The fifth “not there” is found in Revelation 21:23: “And the city has no neeed for the usn or of the moon to shine upon it.” Now I need to be clear abou this. John does not say that the city has no sun or moon. Rather, the city has no need for the light of the sun or moon. Given that the city is the temple and that God dwells everywhere in the city, there is no need for the light of the stellar bodies. The whole place is filled with light. Just thinking about this, I feel like breaking out into the song “Shine, Jesus Shine” by Graham Kendrick.
Six. There are no closed gates. The city is not a jail. “its gates shall not be closed”.john says the gates are the twelve tribes of Israel. No closed borders like are present in Israel today or in the dividing lines in some countries hoping to keep out terrorists intent on death and destruction. What’s happened when there will be no foreigners. Israel has fully fulfilled her reason for being. That is what has happened. God called Abraham and Sarah, the father and mother Israel, to be a blessing to all the nations, a blessing to all the ethnic groupings of the world. God called Israel into existence for the sake of the nations. Israel was to exist for the sake of Gentiles. By the time Jesus entered the gates of the old Jerusalem, on Palm Sunday, Israel’s only concern was Israel. Therefore, Israel was no longer being Israel. Being Israel means giving one’s life away for the Gentiles. Tru Israel exists to bless the people of the Muslim world, Africa, North America, Asia, all the peoples on earth. No closed gates. The new city, the new Jerusalem has no closed gates.
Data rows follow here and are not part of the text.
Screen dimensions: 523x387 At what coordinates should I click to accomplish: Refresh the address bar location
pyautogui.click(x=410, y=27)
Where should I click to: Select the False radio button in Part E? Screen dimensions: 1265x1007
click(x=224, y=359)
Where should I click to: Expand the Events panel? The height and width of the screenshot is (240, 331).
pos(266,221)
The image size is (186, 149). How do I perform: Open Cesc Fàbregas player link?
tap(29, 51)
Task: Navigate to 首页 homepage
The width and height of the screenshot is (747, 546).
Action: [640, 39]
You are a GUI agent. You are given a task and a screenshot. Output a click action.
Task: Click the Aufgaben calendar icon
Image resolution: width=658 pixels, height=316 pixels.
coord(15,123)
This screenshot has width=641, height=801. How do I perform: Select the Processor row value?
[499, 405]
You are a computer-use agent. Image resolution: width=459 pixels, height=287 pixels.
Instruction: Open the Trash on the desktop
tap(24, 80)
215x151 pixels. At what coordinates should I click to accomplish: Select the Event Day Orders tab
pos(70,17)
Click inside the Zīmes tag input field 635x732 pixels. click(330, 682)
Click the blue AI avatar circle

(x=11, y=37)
Seventh. “And there shall no longer be any curse.” After Adam and Eve disobeyed God’s one command, not to try to aspire to the knowledge that makes one independent from God, Eden came under a curse. The third chapter of Genesis says even the ground was cursed. It no longer yielded its fruit without toil and sweat. Relationships were cursed. Women suffered through childbirth. In the new city “there shall no longer be any curse.” In the new city, the blessings have so overrun reality that there is no trace of the curse. Creation has been set free from slavery to futility and frustration. In the end it is all about mercy. And where is the only way you and I can find mercy today, living in chaos. It’s by meeting the Lamb, whose blood was shed on a Roman cross to free us from the impact of the curse. It’s meeting Jesus and having him shine on us and through our lives to a very dark and needy chaotic world.